Zadanie do wykonania » Ujmij w numerowaną listę odcinek od wiersza zawierającego „Open the Search view icon” do wiersza zawierającego „click(x=101, y=161)”, włącznie z oboma, bez pustych wierszy. Pomiń w odpowiedzi obrazy.

Podane pozycje »
------------------------------------------------------------------------

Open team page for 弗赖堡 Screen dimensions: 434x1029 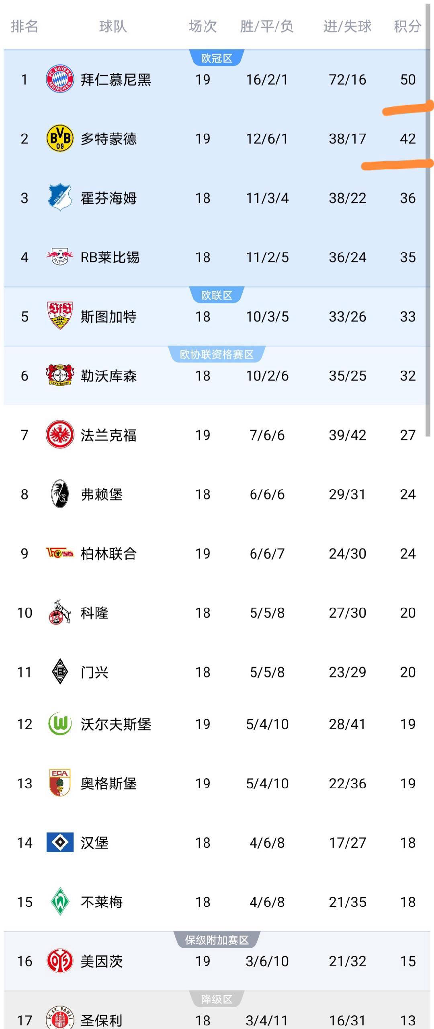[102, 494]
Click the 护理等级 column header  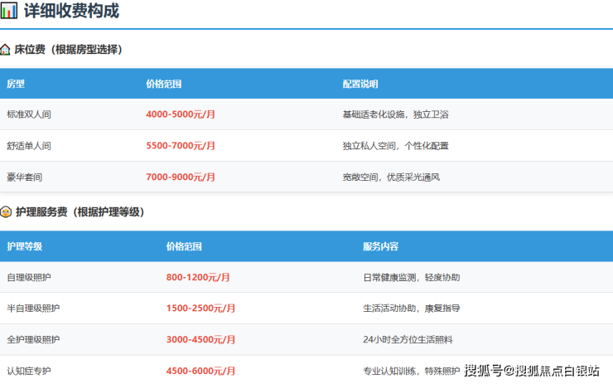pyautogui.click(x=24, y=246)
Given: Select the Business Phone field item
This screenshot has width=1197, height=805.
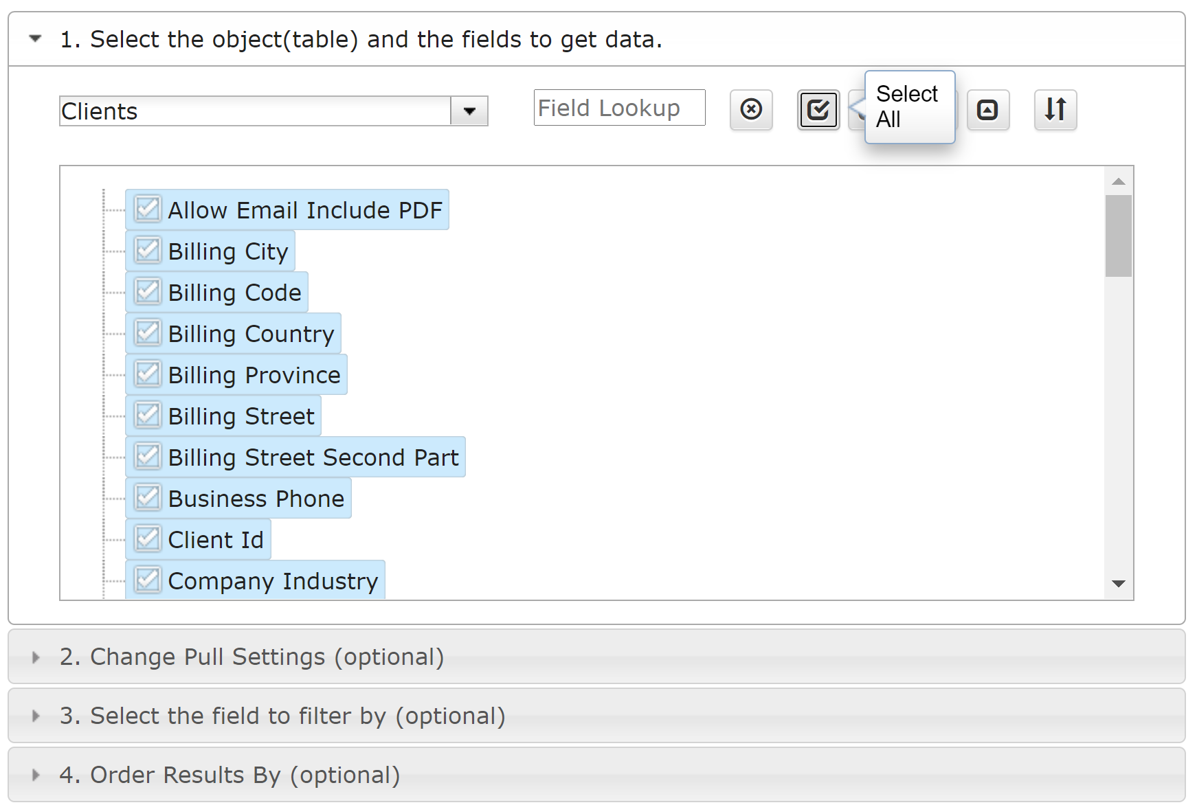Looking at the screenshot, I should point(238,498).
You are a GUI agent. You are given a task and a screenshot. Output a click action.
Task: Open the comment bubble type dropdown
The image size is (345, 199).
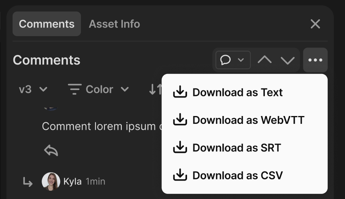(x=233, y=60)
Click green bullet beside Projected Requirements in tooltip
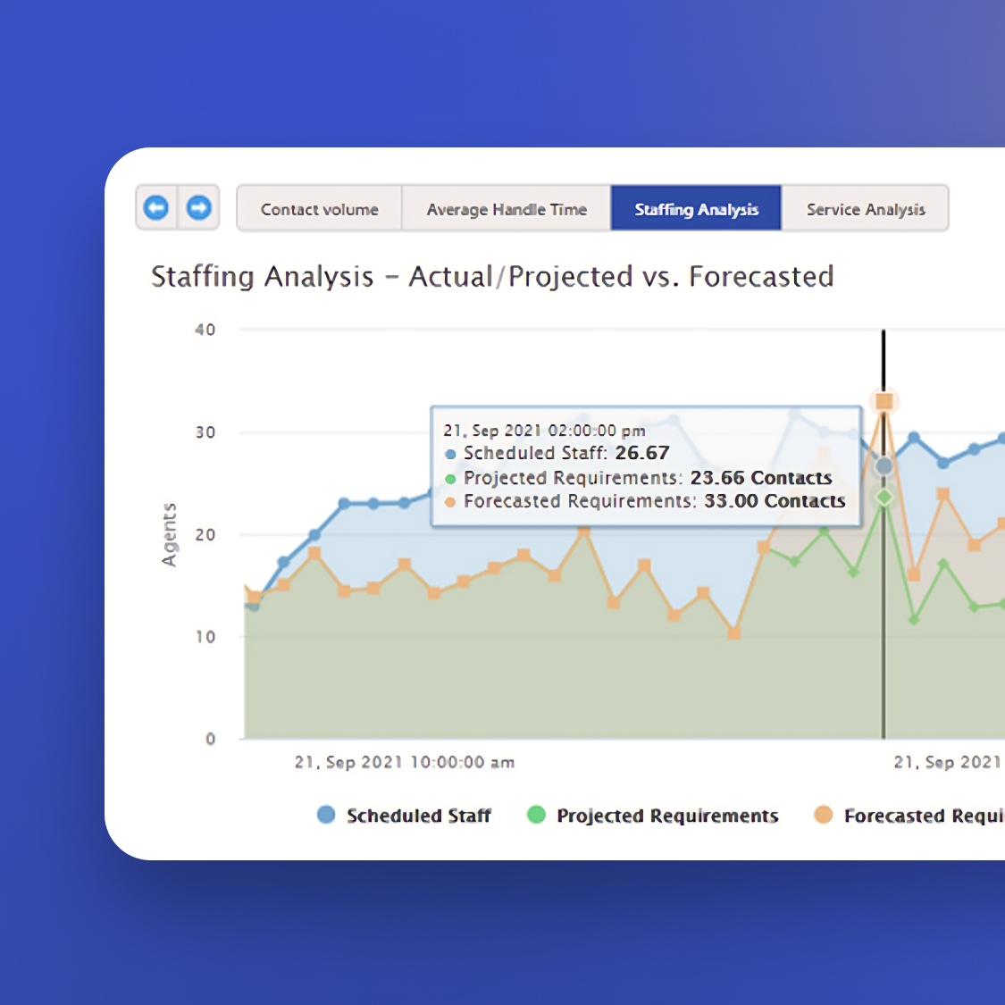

------------------------------------------------------------------------

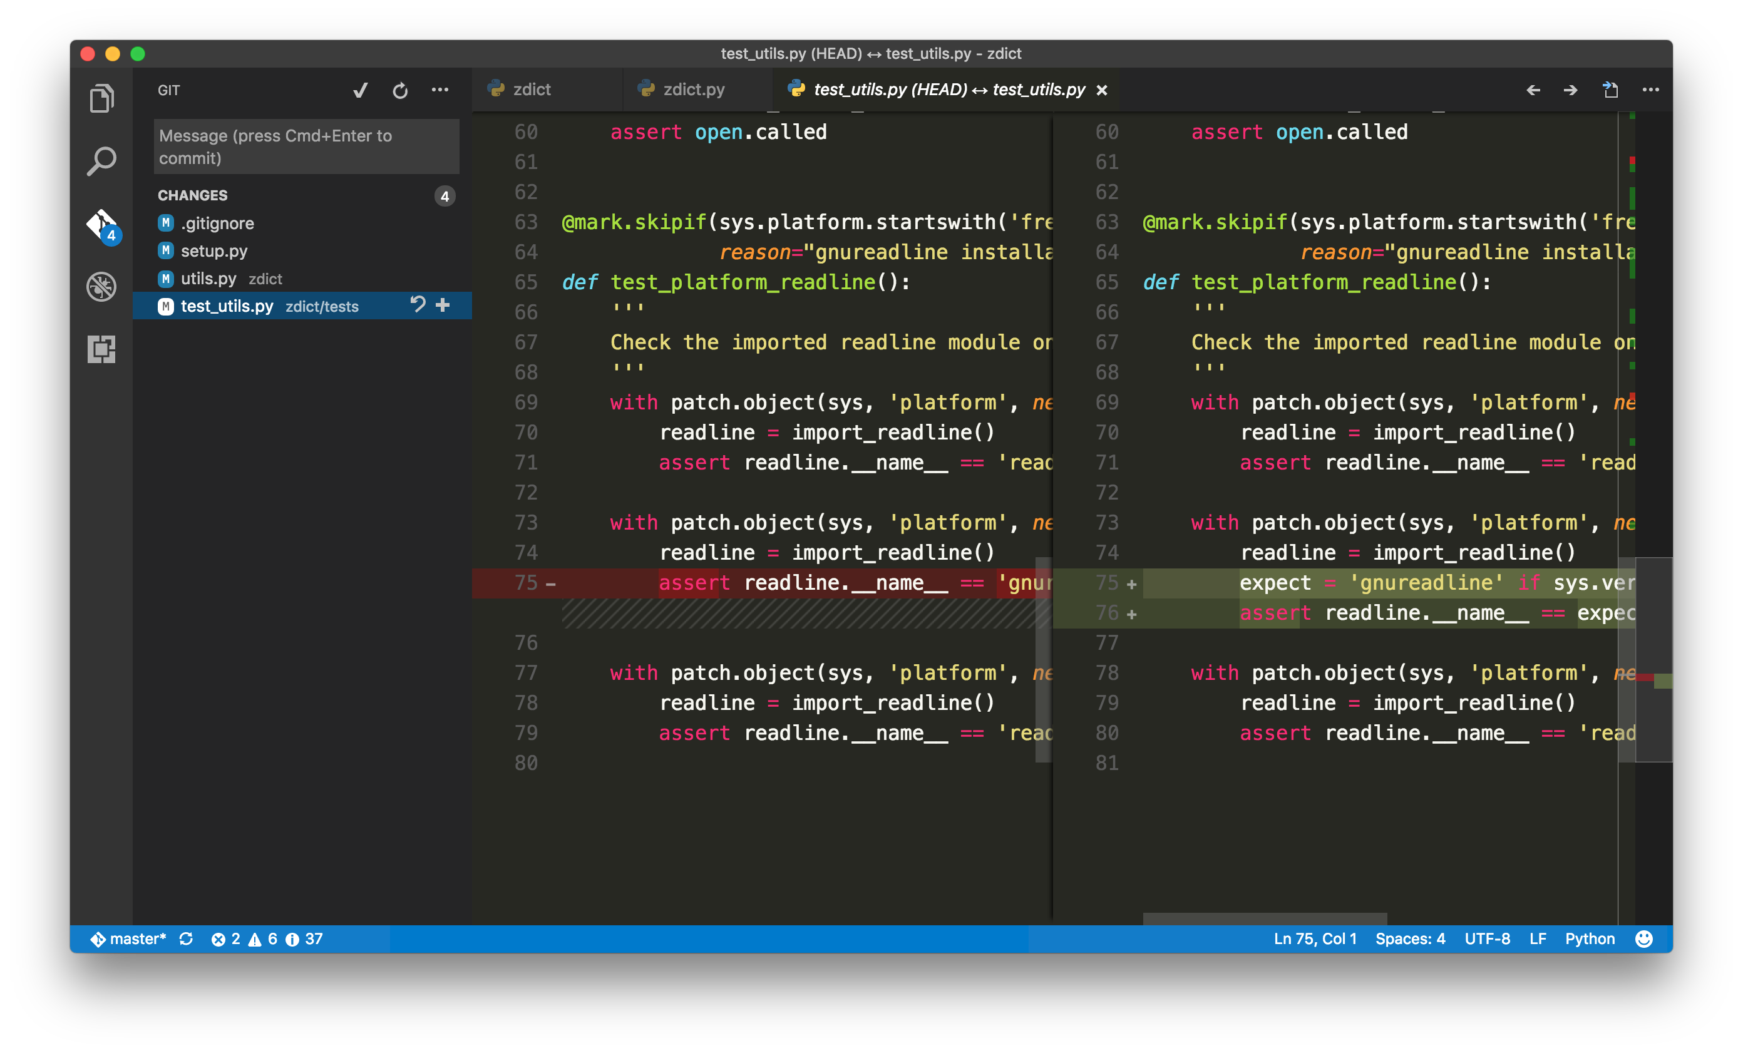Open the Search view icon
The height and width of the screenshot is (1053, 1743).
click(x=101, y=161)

------------------------------------------------------------------------

Odpowiedź poniżej »
1. Open the Search view icon
2. The height and width of the screenshot is (1053, 1743).
3. click(x=101, y=161)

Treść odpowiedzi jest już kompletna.